The status code does not cause the loop — the contradicting destinations do — but it changes how stubborn the loop is to clear. A 301 is permanent, so browsers and Google cache it aggressively; a looping 301 can keep firing from cache even after you fix the server, which is why clearing the cache matters so much. A 302 is temporary and cached less, so those loops tend to clear faster once the rule is corrected. For a full comparison of when to use each, see our 301 vs 302 redirects guide. The rule of thumb: use a 301 for permanent moves, a 302 only when the original URL will genuinely return, and make sure neither ever points back into the chain.

How to Validate the Fix

After deploying the fix, confirm the loop is genuinely gone before moving on:

Re-run curl. curl -sIL https://example.com/page should now end in a single HTTP/2 200 after at most one redirect, with no alternating URLs. That is the definitive proof the loop is broken at the server.

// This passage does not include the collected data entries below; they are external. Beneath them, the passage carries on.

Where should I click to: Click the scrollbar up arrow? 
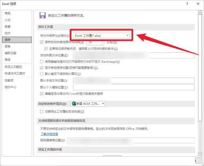pyautogui.click(x=200, y=13)
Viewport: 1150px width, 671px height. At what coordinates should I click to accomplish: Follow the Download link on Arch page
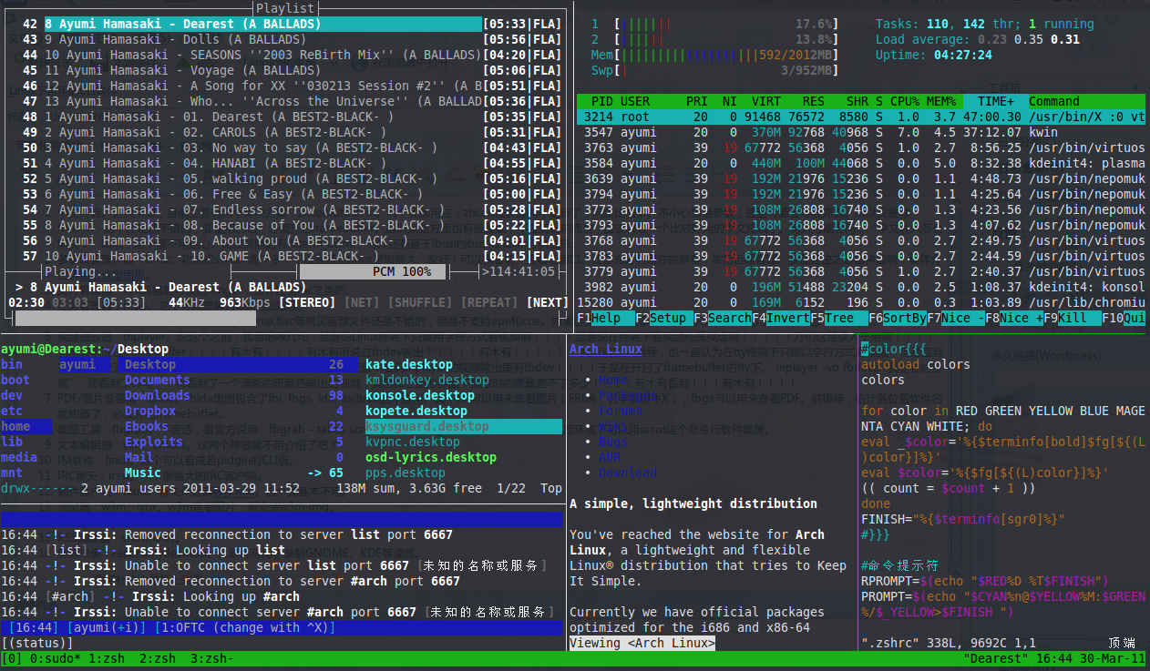pyautogui.click(x=627, y=473)
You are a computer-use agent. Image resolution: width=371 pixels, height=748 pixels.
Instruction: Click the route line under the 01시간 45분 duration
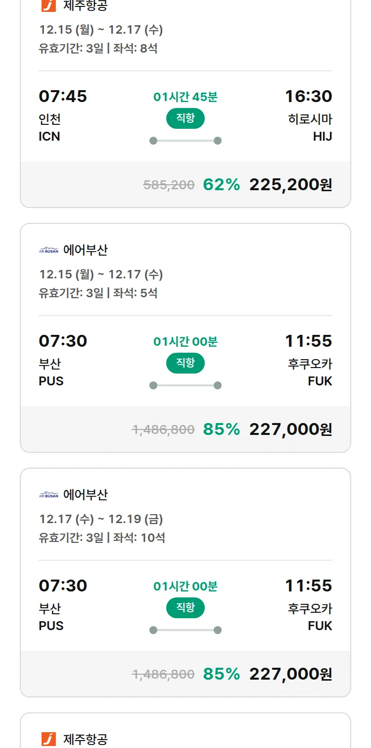[x=185, y=141]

Inspect in Search Console. Use URL Inspection on the affected page, then click “Test Live URL.” A “URL is available to Google” result means Googlebot now reaches a real page. Click Request Indexing to speed up recovery for pages that were dropped.

Test across browsers. Load the page in a fresh incognito window in two different browsers. If it loads everywhere without looping, the fix is complete. If it still loops in one browser only, clear that browser’s cookies and cache for the domain.

Frequently Asked Questions

What does “too many redirects” mean?

It means a URL is caught in a redirect loop. The server keeps sending the browser from one address to another and back again, so the loop never resolves. After about 20 hops the browser gives up and shows ERR_TOO_MANY_REDIRECTS. The page never loads because there is no final destination.

How do I fix the “too many redirects” error?

Find where the loop starts with a redirect tracer or curl -sIL, then fix the rule that points back on itself. The most common fixes are correcting a conflicting HTTP-to-HTTPS or www rule, setting Cloudflare SSL to Full instead of Flexible, or removing a duplicate redirect in your CMS or .htaccess. Clear cookies and cache after fixing.

Is “too many redirects” bad for SEO?

Yes. Googlebot follows redirects up to a limit and then stops, exactly like a browser. A looping URL is never crawled or indexed, so the page cannot rank. If the loop affects a template or your homepage, it can deindex large parts of your site until you fix it.

Why does it loop in one browser but work in another?

Redirect loops are often triggered by a stale cookie or a cached 301 stored in that specific browser. Try the URL in an incognito window or a different browser. If it works there, clear the cookies and cached files for the site in the original browser to resolve it.